Abstract

Spondyloarthritis (SpA) affects patients in the prime of their economic productivity and can cause loss of work productivity and unemployment. We aim to identify factors associated with poor work outcomes in patients with SpA. A cross-sectional study was performed in 100 patients with SpA who were employed, retired, or off work because of SpA. Data on sociodemographic and professional characteristics were collected as well as specific indices: BASDAI, ASDAS-CRP, BASFI, and BASMI. Work productivity in employed patients was assessed by the Work Productivity and Activity Impairment scale (WPAI:SpA). Patients were divided into 73 men and 27 women; the mean age was 43.68 ± 10.3years. Fifty-nine percent of patients were employed and 26% were off work. The average disease duration was 12.24 ± 8.73years. The mean BASDAI score was 4.4 ± 2.4, the average BASFI score was 4.6 ± 2.7, and the average ASDAS-CRP score was 2.77 ± 1.18. The mean BASMI was 4.4 ± 2.8. Among employed patients, the mean of absenteeism, presenteeism, and work productivity loss was 21.8 ± 33.13%, 42 ± 32%, and 46.5 ± 35.31%, respectively. In multivariable analysis, absenteeism was associated with ASDAS ≥ 2.1 (β = 20.14), peripheral joint involvement (β = 15.6), manual work (β = 14.31), low level of education (β = 7.92), and BASFI ≥ 4 (β = 6.39).

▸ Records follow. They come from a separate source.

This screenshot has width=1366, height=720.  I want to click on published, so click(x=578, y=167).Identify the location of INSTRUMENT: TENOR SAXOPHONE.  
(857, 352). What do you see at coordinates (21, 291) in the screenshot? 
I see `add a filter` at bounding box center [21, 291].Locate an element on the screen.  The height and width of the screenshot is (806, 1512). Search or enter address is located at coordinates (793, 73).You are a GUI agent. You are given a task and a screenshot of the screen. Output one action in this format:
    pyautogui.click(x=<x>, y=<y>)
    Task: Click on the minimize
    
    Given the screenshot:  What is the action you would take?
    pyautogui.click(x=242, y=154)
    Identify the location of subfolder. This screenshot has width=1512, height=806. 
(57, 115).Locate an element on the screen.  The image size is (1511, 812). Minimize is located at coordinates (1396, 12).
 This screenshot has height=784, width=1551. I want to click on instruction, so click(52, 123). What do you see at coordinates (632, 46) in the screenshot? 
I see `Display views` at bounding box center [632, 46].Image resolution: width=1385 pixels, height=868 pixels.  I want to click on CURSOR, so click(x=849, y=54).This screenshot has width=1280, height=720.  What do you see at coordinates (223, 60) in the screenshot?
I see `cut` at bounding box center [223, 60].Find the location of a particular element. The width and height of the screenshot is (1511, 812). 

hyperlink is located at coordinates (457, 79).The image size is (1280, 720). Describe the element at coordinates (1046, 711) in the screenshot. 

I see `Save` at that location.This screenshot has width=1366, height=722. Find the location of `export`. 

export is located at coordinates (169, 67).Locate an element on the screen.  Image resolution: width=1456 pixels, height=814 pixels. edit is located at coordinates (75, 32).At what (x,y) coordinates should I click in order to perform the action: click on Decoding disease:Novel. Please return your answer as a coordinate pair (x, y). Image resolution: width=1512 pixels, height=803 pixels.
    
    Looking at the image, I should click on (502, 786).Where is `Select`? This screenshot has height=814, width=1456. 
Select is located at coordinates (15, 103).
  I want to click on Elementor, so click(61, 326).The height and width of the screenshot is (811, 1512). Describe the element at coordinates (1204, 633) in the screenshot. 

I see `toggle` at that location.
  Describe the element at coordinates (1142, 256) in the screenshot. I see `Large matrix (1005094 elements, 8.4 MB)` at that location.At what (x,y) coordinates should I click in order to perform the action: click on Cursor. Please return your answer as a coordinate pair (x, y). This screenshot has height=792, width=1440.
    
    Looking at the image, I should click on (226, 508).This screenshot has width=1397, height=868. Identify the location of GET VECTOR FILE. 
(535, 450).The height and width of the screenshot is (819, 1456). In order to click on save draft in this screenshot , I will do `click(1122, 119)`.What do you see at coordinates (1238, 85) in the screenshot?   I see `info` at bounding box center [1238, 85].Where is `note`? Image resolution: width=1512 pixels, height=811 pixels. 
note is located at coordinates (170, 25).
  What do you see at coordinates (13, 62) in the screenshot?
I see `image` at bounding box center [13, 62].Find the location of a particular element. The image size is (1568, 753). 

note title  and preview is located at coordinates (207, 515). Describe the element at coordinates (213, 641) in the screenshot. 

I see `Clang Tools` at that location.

Presenteeism and work productivity loss were associated with manual work, BASFI ≥ , body mass index ≥ 25kg/m2, smoking, the use of symptomatic treatment, and ASDAS-CRP ≥ 2.1. Spondyloarthritis affects work productivity. Screening for predictive factors should be considered by the clinician in the overall management of the disease. Key Points • SpA occurs among young and active patients; it could affect their professional lives and thus lead to loss of work productivity and unemployment. • The management of patients with SpA must be multidisciplinary; this includes assessing contextual factors in order to act on modifiable factors such as smoking and BMI, optimal management of the disease to maintain at least a low disease activity, and to ensure workstation layout and elimination of professional constraints that can affect work outcomes in patients with SpA.